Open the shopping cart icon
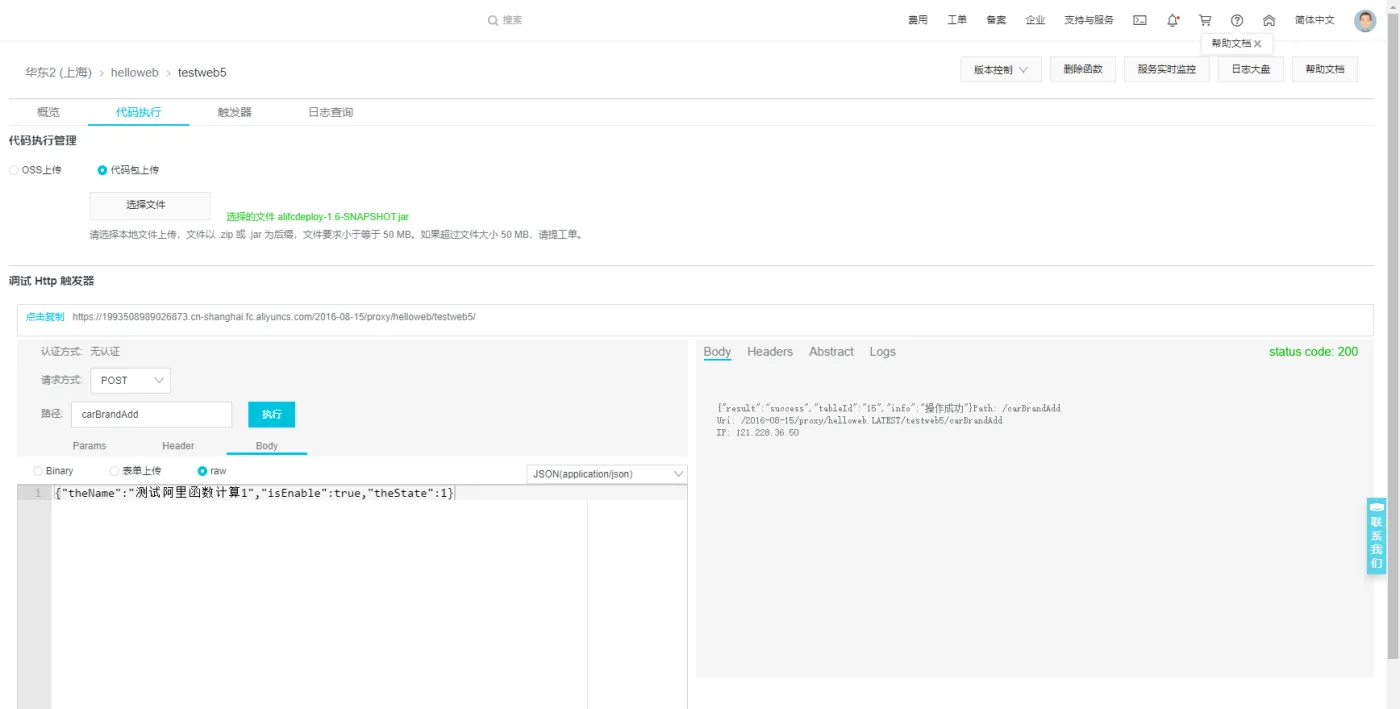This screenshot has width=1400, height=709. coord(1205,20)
---
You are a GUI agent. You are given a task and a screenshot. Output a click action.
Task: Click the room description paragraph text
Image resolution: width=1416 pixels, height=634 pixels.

TASK BRIEF: Rewrite the records starting with the line with "You are a GUI" and going on through the line with "Image resolution: width=1416", replacing "paragraph" with "block" and changing nothing else.

TASK RESPONSE:
You are a GUI agent. You are given a task and a screenshot. Output a click action.
Task: Click the room description block text
Image resolution: width=1416 pixels, height=634 pixels.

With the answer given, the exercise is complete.